Но для большой фабрики нужны большие машины. Есть ли такие машины?
Есть. Прошло то время, когда серп и коса были единственными жатвенными орудиями. Теперь есть такие машины, из которых каждая заменяет сотни серпов и кос. Теперешний жнец — это машинист в прозодежде, в защитных очках, с руками, коричневыми от машинного масла. Он стоит на мостике своей машины — комбайна, высоко над землей. В руках у него свисток. Свистком он отдает приказания рулевому.
Идет комбайн по полю.
Вращается огромное крыло, пригибает колосья к ножам. Быстро движутся ножи взад и вперед, срезают колосья. И срезанные колосья сами бегут внутрь машины. А там внутри — молотилка и веялка, в один миг зерно выбито из колоса, вымолочено, провеяно, отправлено по трубе в бак, который покачивается над головой машиниста.

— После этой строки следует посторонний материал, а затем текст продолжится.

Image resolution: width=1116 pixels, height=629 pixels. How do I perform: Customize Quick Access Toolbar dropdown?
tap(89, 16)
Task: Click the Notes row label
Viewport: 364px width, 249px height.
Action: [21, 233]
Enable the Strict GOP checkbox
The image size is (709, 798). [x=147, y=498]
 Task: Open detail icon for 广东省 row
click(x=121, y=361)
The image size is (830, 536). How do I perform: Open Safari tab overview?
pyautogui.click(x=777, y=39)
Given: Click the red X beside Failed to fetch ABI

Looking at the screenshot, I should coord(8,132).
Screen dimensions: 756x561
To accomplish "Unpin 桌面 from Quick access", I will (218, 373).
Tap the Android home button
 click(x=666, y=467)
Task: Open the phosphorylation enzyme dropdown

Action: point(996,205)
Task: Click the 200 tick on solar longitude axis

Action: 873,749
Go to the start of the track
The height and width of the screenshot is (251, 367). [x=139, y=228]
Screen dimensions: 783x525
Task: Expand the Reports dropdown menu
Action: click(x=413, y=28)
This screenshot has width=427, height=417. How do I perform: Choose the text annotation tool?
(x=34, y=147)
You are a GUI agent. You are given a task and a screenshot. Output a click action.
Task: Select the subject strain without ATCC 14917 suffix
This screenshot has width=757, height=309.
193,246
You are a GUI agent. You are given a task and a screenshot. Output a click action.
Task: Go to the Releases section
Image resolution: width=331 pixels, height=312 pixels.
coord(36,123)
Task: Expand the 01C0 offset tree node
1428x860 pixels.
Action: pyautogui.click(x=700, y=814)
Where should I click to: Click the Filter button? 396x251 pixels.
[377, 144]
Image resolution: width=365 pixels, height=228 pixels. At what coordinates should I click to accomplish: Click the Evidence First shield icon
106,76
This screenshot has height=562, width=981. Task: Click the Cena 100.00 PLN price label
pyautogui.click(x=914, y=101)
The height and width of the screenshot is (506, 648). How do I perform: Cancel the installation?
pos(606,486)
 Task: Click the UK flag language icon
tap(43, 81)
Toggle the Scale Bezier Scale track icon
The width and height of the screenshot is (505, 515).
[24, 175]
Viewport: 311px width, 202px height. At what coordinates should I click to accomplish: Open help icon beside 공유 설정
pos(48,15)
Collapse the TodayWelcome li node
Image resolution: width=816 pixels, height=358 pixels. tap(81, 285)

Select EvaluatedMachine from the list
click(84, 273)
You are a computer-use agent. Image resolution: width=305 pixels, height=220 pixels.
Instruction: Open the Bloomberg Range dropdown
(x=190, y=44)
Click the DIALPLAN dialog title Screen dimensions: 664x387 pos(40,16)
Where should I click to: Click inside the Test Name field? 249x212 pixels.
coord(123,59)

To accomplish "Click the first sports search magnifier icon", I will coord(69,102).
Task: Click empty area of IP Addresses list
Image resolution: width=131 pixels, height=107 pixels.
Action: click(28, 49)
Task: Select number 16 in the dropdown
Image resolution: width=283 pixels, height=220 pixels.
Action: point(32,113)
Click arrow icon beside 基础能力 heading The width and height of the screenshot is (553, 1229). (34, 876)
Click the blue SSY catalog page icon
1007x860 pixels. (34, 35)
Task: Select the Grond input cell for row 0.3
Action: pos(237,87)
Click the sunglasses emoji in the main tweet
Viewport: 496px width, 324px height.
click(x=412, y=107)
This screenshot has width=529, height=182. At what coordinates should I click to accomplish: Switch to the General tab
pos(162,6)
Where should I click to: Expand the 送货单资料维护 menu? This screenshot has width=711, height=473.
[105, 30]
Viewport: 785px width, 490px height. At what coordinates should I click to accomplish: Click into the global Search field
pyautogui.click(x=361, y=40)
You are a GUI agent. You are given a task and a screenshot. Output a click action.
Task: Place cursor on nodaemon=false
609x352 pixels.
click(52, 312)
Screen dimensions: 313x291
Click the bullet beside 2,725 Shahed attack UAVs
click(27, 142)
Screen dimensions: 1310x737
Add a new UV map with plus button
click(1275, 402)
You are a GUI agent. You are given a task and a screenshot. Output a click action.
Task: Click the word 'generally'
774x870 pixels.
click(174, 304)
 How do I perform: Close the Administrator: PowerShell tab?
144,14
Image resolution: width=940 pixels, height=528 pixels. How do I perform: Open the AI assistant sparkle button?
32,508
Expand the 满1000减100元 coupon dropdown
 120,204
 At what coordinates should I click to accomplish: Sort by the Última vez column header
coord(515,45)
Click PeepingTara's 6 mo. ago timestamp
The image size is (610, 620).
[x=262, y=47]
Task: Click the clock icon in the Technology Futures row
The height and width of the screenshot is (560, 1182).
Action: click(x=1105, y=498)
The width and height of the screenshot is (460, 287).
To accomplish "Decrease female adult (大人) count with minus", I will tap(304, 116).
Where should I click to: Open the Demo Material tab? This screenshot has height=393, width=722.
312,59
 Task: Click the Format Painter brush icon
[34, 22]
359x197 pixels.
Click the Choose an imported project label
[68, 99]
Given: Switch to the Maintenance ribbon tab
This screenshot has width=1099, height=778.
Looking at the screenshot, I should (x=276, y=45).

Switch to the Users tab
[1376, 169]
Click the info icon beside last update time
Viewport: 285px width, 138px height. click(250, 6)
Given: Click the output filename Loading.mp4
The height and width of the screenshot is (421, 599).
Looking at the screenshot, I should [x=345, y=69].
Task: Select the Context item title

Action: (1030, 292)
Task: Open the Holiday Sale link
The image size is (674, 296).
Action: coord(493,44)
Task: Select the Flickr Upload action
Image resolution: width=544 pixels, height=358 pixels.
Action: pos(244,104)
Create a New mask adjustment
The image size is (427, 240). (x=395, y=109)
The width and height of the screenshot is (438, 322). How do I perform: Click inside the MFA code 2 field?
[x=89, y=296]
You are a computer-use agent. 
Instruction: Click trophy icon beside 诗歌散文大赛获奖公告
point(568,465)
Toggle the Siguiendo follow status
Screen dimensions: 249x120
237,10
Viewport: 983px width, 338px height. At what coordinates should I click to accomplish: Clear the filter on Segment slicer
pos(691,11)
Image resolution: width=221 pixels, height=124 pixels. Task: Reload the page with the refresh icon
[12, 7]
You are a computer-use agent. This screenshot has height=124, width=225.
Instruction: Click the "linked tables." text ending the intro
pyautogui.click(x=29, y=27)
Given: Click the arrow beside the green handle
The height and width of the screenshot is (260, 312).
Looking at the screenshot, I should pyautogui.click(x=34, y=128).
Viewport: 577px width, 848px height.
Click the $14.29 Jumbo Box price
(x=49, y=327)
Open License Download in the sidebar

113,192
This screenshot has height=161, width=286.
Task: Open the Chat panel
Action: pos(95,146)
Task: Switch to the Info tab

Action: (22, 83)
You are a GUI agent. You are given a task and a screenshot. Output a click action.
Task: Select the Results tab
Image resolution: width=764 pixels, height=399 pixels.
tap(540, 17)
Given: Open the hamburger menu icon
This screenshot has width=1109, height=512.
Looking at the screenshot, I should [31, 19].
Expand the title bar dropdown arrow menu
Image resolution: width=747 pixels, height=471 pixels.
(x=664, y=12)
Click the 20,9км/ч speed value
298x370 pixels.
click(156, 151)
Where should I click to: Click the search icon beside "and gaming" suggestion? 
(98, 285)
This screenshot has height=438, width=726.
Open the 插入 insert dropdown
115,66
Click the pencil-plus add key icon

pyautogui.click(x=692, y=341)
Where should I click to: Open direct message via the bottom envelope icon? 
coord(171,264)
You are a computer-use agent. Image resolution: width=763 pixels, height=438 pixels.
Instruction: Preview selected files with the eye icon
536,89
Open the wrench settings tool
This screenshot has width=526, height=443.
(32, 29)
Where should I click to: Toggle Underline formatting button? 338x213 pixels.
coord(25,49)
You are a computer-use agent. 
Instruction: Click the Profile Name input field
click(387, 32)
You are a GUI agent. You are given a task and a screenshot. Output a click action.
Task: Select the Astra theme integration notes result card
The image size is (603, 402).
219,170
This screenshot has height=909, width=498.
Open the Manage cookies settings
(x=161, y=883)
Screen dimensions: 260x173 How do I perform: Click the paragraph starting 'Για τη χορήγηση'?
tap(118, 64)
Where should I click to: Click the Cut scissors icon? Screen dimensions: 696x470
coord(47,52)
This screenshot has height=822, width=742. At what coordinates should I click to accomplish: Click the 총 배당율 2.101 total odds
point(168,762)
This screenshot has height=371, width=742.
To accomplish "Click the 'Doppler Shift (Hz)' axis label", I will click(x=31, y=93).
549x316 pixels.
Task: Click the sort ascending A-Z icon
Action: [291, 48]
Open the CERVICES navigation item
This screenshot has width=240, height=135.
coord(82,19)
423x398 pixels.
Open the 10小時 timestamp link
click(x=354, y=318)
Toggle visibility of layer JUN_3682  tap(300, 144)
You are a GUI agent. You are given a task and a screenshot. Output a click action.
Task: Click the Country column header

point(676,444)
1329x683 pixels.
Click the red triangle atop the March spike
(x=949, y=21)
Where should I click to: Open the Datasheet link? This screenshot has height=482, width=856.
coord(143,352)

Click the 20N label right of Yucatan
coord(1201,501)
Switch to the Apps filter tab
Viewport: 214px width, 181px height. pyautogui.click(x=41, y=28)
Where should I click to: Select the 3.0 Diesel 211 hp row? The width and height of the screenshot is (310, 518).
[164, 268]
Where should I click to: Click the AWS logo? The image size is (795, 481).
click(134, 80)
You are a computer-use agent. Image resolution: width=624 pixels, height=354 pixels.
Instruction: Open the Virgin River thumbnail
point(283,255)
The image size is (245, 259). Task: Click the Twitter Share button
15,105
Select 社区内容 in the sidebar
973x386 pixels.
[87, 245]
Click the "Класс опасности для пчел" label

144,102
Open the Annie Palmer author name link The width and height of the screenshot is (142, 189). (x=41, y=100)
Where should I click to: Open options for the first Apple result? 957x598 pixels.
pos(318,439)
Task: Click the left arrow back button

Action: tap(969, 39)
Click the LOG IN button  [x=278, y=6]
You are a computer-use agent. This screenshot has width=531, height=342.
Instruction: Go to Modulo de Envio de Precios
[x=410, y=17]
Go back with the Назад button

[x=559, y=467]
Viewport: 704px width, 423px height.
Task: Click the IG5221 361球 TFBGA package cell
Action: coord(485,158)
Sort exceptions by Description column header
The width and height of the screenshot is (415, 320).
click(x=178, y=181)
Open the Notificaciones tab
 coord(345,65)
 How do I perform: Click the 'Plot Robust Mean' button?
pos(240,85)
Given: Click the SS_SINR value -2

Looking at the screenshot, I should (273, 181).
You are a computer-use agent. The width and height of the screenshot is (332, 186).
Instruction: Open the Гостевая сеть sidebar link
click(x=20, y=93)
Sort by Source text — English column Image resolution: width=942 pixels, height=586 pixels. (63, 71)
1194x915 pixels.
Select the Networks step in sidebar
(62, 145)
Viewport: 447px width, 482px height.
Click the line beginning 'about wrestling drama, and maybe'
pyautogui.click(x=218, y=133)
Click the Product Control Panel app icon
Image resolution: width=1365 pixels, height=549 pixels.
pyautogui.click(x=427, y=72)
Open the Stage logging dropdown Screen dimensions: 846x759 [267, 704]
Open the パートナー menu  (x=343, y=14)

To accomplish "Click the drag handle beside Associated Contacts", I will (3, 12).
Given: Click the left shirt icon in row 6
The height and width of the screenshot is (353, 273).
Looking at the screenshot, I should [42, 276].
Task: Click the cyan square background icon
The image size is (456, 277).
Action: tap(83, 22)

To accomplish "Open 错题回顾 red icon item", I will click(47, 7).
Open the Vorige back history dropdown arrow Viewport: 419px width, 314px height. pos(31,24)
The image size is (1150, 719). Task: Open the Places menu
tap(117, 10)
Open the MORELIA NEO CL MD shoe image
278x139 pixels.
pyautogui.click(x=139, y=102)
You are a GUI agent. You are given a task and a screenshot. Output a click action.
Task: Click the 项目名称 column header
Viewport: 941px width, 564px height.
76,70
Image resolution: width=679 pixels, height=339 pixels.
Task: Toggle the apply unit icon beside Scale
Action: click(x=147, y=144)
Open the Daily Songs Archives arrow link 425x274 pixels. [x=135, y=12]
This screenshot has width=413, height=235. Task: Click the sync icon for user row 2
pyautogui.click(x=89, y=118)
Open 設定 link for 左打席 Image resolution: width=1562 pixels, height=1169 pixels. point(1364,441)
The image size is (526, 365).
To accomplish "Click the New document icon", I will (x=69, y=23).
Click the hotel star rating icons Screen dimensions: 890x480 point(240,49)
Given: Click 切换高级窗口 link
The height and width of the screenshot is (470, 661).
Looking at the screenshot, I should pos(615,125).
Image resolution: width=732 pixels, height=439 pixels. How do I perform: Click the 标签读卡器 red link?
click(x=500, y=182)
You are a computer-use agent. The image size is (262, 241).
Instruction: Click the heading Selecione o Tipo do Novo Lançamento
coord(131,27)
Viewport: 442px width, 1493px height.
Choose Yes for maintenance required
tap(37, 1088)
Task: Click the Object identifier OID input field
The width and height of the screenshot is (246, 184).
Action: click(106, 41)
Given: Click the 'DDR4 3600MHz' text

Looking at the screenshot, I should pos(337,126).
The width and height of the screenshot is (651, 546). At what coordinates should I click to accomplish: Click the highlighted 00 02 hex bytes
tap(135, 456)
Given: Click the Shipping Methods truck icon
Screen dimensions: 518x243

Машина сразу делает три дела: жнет, молотит и веет. Бегут комбайны по полю — как будто эскадра идет косой линией: первый вперед, второй позади и левее, третий еще дальше и еще левее, — чтобы не мешали друг другу. Каждый стрижет полосу в 5 метров шириной. Впереди — бесконечное пшеничное море на десятки километров. Нужны были бы тысячи людей, чтобы все это сжать, связать в снопы, вымолотить цепом, провеять лопатой. А тут это делают несколько машинистов в синей прозодежде. Каждый человек на комбайне — это сто человек без комбайна, с ручными орудиями.
И работа у этого человека, конечно, гораздо легче.
«За день так намахаешься косой, — говорят косари, — что и ночью нет покоя. Спишь, а руки во сне так и дергаются в стороны, как будто косишь».
А комбайнер? Ему не приходится махать косой, он стоит спокойно на мостике и посматривает, а машина сама косит.